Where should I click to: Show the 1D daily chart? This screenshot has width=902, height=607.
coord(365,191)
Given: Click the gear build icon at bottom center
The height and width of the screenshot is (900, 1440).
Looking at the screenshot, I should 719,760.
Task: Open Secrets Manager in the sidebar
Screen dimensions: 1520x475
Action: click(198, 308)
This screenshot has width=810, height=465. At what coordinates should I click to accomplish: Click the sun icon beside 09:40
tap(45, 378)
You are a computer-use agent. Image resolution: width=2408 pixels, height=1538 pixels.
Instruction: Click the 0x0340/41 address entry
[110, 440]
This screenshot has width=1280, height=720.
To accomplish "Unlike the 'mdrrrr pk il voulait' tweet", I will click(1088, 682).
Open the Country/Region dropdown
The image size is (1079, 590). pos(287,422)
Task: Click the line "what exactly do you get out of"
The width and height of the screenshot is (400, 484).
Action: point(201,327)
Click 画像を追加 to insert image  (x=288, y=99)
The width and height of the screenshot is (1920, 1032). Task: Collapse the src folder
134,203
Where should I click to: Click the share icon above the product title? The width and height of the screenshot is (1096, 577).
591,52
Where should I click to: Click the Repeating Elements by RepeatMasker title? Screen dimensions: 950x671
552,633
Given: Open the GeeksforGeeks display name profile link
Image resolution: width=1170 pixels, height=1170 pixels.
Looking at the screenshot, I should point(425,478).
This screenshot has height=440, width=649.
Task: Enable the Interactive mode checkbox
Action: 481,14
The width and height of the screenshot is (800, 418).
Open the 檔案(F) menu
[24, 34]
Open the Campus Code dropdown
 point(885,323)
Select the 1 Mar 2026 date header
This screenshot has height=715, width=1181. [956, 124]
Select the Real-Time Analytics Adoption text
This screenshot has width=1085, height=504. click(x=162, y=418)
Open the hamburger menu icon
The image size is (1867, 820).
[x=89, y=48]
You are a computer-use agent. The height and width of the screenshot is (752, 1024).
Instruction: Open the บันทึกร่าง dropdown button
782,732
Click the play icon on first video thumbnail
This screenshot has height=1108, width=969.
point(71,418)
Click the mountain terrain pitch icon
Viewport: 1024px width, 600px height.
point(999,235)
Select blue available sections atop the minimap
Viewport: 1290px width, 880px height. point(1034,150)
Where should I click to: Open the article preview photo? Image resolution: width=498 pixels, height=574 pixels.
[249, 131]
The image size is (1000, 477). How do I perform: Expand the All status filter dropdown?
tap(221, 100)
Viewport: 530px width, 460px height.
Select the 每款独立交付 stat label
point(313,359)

---

● Directions for this task:
Reproduce, character for character, only the lines of the preceding data that start at the line with "The height and width of the screenshot is (900, 1440)." and end at the line with "This screenshot has width=1280, height=720.", both included.

● Answer to this exercise:
The height and width of the screenshot is (900, 1440).
Looking at the screenshot, I should 719,760.
Task: Open Secrets Manager in the sidebar
Screen dimensions: 1520x475
Action: click(198, 308)
This screenshot has width=810, height=465. At what coordinates should I click to accomplish: Click the sun icon beside 09:40
tap(45, 378)
You are a computer-use agent. Image resolution: width=2408 pixels, height=1538 pixels.
Instruction: Click the 0x0340/41 address entry
[110, 440]
This screenshot has width=1280, height=720.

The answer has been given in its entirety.